▶ [EXERCISE INPUTS]
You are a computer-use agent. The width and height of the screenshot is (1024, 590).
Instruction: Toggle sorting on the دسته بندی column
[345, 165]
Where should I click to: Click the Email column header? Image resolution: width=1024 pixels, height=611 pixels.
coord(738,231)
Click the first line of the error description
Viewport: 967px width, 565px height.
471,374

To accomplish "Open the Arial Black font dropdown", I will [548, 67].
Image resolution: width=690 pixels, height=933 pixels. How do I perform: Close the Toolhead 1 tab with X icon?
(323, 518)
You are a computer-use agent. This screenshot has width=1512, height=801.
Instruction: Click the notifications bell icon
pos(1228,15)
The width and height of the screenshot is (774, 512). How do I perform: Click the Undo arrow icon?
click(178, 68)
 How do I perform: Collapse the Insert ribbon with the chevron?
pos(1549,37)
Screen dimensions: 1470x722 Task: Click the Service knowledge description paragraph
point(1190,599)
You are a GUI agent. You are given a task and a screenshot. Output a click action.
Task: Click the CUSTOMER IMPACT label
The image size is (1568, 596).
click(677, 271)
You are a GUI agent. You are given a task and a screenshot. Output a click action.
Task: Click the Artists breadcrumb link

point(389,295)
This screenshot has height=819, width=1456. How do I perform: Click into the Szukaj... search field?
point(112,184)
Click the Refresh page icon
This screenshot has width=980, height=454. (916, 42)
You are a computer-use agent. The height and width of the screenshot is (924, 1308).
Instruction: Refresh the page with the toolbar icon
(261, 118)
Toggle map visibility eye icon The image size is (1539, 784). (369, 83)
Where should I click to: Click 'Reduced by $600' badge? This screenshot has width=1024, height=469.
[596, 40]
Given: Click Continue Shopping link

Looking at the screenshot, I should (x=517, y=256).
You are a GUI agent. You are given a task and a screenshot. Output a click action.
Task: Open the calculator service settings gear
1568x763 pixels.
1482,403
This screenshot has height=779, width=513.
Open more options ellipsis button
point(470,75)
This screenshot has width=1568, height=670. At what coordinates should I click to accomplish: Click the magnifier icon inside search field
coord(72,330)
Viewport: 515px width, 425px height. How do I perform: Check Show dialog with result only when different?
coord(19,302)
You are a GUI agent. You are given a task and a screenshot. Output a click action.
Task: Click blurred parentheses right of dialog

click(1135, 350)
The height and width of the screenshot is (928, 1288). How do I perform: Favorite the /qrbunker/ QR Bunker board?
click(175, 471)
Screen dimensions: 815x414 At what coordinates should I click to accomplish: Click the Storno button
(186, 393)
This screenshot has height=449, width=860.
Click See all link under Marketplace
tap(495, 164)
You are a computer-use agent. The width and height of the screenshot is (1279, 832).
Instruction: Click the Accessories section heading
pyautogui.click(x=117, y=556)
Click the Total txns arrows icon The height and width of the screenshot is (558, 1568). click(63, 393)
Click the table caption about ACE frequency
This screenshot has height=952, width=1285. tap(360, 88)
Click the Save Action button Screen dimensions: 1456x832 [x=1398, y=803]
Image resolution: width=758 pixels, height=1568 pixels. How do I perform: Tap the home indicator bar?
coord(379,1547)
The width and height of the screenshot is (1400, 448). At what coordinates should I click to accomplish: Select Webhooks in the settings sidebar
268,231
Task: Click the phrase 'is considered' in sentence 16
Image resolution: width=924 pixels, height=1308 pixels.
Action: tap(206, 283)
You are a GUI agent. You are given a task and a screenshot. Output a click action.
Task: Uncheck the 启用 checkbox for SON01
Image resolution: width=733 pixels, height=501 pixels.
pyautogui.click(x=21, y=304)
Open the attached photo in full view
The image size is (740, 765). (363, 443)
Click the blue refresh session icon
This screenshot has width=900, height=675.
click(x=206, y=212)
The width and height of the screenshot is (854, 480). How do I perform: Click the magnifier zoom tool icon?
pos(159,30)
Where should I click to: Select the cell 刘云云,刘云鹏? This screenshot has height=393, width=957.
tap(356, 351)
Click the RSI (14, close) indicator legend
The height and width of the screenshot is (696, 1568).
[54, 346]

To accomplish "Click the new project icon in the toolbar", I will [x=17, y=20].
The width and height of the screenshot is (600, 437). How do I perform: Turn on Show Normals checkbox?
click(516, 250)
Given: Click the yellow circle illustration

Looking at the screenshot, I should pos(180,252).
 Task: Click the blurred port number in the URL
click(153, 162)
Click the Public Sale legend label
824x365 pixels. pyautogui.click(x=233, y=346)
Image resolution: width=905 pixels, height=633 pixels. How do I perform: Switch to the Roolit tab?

▶ [TASK PROMPT] Can you repeat word for word the stretch of material from the line containing "Click the RSI (14, close) indicator legend" through the line containing "824x365 pixels. pyautogui.click(x=233, y=346)"?

▶ [OUTPUT OF THE EXERCISE]
Click the RSI (14, close) indicator legend
The height and width of the screenshot is (696, 1568).
[54, 346]

To accomplish "Click the new project icon in the toolbar", I will [x=17, y=20].
The width and height of the screenshot is (600, 437). How do I perform: Turn on Show Normals checkbox?
click(516, 250)
Given: Click the yellow circle illustration

Looking at the screenshot, I should pos(180,252).
 Task: Click the blurred port number in the URL
click(153, 162)
Click the Public Sale legend label
824x365 pixels. pyautogui.click(x=233, y=346)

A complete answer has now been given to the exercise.